• [TEXT SEGMENT]:
====

I have an issue when trying to convert between character sets with characters that have no representation in the target character set.
This happens in DCMTK 3.6.8 when using the new oviconv conversion and was working as expected in DCMTK 3.6.7 with libiconv.
Affects usage through the OFCharacterEncoding class (we are calling it through DcmSpecificCharacterSet using ISO_IR 192 and ISO_IR 101)
Expected:
Given a OFCharacterEncoding encoding object with a selected encoding from UTF-8 to ISO-8859-2.
When calling encoding.convertString(...) with UTF-8 characters that have no representation in ISO-8859-2
then the conversion should abort and return an error code
but the conversion succeeds and returns a string with seemingly random characters that do not represent the input string at all.
Calling OFCharacterEncoding::supportsConversionFlags(OFCharacterEncoding::ConversionFlags::AbortTranscodingOnIllegalSequence) returns true and explicitly setting encoding.setConversionFlags(OFCharacterEncoding::ConversionFlags::AbortTranscodingOnIllegalSequence) does not change the observed behaviour.
As an example input, the UTF-8 input of Αλέξης
in hex: ce 91 ce bb ce ad ce be ce b7 cf 82
returns no error when converting to ISO-8859-2 and gives a output of ˝´/4˝´/4˝´/4
in hex bd b4 2f 34 bd b4 2f 34 bd b4 2f 34
This i not limited to conversion to Latin2 but also occurs with Latin3 and Latin4. Weirdly enough when trying to convert invalid characters to Latin1 the conversion fails as expected. Trying to convert the same input as in the example to Latin1 correctly yields an empty outstring with a "Cannot convert character encoding" error code as expected.
OFCharacterEncoding encoding;
OFCondition res = encoding.selectEncoding(OFString("UTF-8"), OFString("ISO-8859-2"));
OFString fromString("\xce\x91\xce\xbb\xce\xad\xce\xbe\xce\xb7\xcf\x82");
OFString toString("");
res = encoding.convertString(fromString, toString);
EXPECT_TRUE(toString.empty());
This test passes running with DCMTK 3.6.8 when using libiconv as character conversion (by setting DCMTK_WITH_ICONV=ON and DCMTK_ENABLE_CHARSET_CONVERSION="libiconv") and fails when using oficonv (default settings, using DCMTK_ENABLE_BUILTIN_OFICONV_DATA=ON)
OS is Windows 10 x86_64 using MSVC compiler
Apparently, this is caused by incorrect translation tables, in this case oficonv/datasrc/csmapper/ISO-8859/UCS%ISO-8859-2.src.
This is remarkable, because these tables come from the latest FreeBSD source, without any modification. Nevertheless, the table clearly contains nonsense.
I have today committed a fix for this issue to our testing branch. This should appear in the public git repository in a couple of days.
I have also reported the issue to FreeBSD, see https://bugs.freebsd.org/bugzilla/show_ ... ?id=278229.

====

• [MATERIAL PROVIDED]:
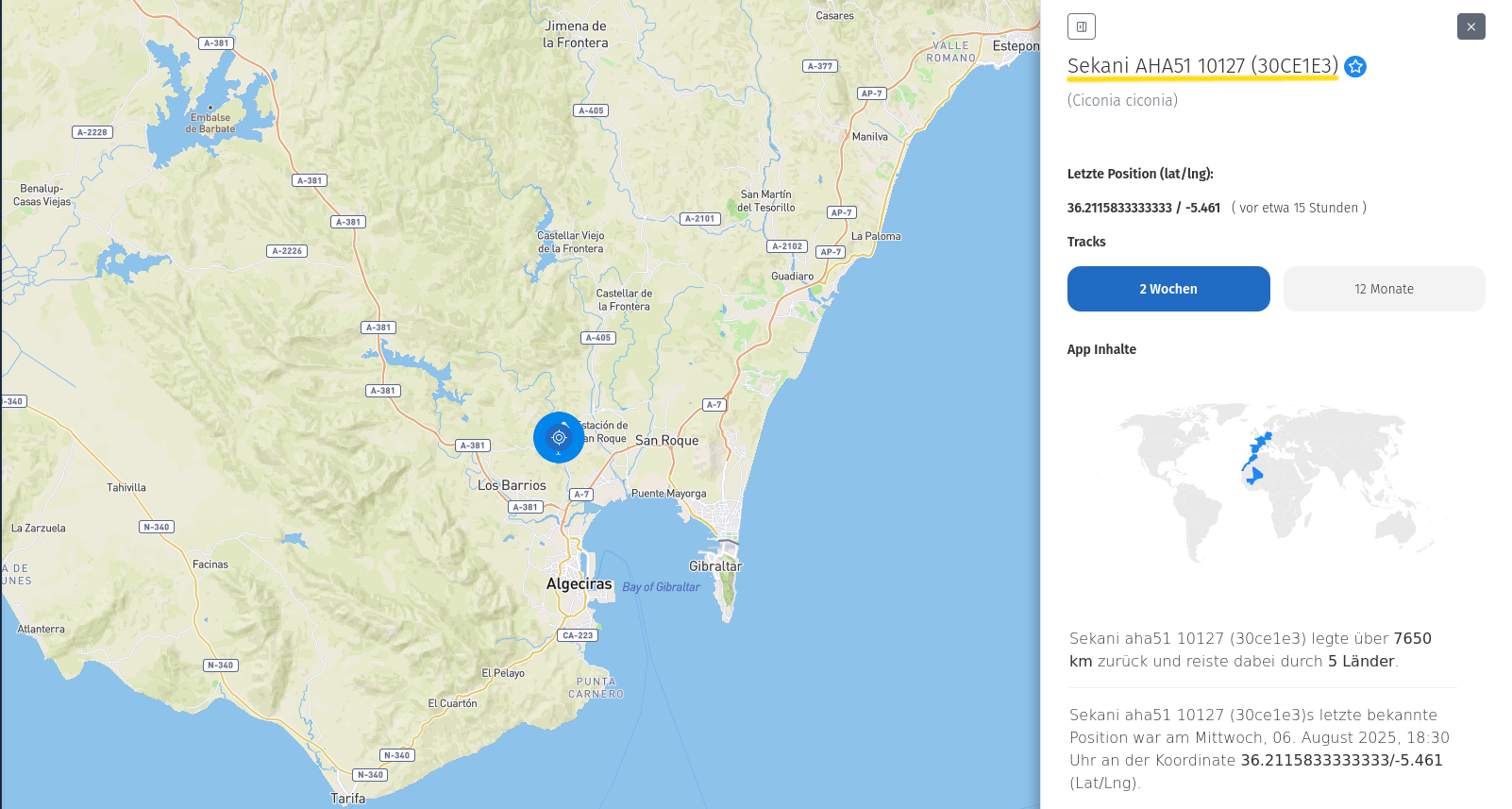Screen dimensions: 1512x809
Task: Click the Embalse de Barbate reservoir marker
Action: coord(210,108)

====

• [ACTIONS TO TAKE]:
- A) Please transcribe a portion of the DCMTK character conversion thread word for word: begin at the words that have "When calling encoding.convertString(...)" and stop after "the observed behaviour.".
- B) Sum up the DCMTK character conversion thread in two sentences.
- C) Which operating system and compiler does the DCMTK character conversion thread report?

• [THE RESPONSES]:
- A)
When calling encoding.convertString(...) with UTF-8 characters that have no representation in ISO-8859-2
then the conversion should abort and return an error code
but the conversion succeeds and returns a string with seemingly random characters that do not represent the input string at all.
Calling OFCharacterEncoding::supportsConversionFlags(OFCharacterEncoding::ConversionFlags::AbortTranscodingOnIllegalSequence) returns true and explicitly setting encoding.setConversionFlags(OFCharacterEncoding::ConversionFlags::AbortTranscodingOnIllegalSequence) does not change the observed behaviour.

- B) In DCMTK 3.6.8, converting UTF-8 characters that have no representation in ISO-8859-2 (as well as Latin3 and Latin4) through the built-in oficonv conversion succeeds and returns meaningless characters instead of aborting with an error, although the same conversion worked as expected in 3.6.7 with libiconv. The cause was apparently incorrect translation tables taken unmodified from FreeBSD source, and a fix was committed to the testing branch and the issue reported to FreeBSD.

- C) Windows 10 x86_64 with the MSVC compiler.